Data items

————

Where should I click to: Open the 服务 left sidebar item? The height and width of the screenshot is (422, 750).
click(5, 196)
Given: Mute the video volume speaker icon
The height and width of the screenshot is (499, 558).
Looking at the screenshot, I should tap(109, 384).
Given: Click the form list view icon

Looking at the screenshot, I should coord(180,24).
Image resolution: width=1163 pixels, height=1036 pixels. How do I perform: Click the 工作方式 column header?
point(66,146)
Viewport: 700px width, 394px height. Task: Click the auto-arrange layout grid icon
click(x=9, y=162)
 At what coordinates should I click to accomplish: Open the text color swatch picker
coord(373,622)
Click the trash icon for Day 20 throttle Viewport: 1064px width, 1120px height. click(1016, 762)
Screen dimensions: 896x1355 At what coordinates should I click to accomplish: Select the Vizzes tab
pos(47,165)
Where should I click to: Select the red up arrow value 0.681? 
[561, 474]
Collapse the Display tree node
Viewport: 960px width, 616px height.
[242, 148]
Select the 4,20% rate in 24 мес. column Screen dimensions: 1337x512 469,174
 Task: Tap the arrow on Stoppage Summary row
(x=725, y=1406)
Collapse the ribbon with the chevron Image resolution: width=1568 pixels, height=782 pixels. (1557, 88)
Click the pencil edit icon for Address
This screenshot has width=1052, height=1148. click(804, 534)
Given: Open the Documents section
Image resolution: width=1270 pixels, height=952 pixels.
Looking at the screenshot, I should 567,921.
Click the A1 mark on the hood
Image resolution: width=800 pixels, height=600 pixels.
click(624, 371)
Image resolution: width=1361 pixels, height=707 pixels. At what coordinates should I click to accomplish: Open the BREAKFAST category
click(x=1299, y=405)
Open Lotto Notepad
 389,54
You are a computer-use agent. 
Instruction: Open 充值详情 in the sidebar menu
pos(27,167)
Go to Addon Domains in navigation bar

————

■ **Exercise description**
Return the data in full, with each line kept exactly as it is.

■ **Task output**
Where should I click to: Open the 服务 left sidebar item? The height and width of the screenshot is (422, 750).
click(5, 196)
Given: Mute the video volume speaker icon
The height and width of the screenshot is (499, 558).
Looking at the screenshot, I should tap(109, 384).
Given: Click the form list view icon

Looking at the screenshot, I should coord(180,24).
Image resolution: width=1163 pixels, height=1036 pixels. How do I perform: Click the 工作方式 column header?
point(66,146)
Viewport: 700px width, 394px height. Task: Click the auto-arrange layout grid icon
click(x=9, y=162)
 At what coordinates should I click to accomplish: Open the text color swatch picker
coord(373,622)
Click the trash icon for Day 20 throttle Viewport: 1064px width, 1120px height. click(1016, 762)
Screen dimensions: 896x1355 At what coordinates should I click to accomplish: Select the Vizzes tab
pos(47,165)
Where should I click to: Select the red up arrow value 0.681? 
[561, 474]
Collapse the Display tree node
Viewport: 960px width, 616px height.
[242, 148]
Select the 4,20% rate in 24 мес. column Screen dimensions: 1337x512 469,174
 Task: Tap the arrow on Stoppage Summary row
(x=725, y=1406)
Collapse the ribbon with the chevron Image resolution: width=1568 pixels, height=782 pixels. (1557, 88)
Click the pencil edit icon for Address
This screenshot has width=1052, height=1148. click(804, 534)
Given: Open the Documents section
Image resolution: width=1270 pixels, height=952 pixels.
Looking at the screenshot, I should 567,921.
Click the A1 mark on the hood
Image resolution: width=800 pixels, height=600 pixels.
click(624, 371)
Image resolution: width=1361 pixels, height=707 pixels. At what coordinates should I click to accomplish: Open the BREAKFAST category
click(x=1299, y=405)
Open Lotto Notepad
 389,54
You are a computer-use agent. 
Instruction: Open 充值详情 in the sidebar menu
pos(27,167)
Go to Addon Domains in navigation bar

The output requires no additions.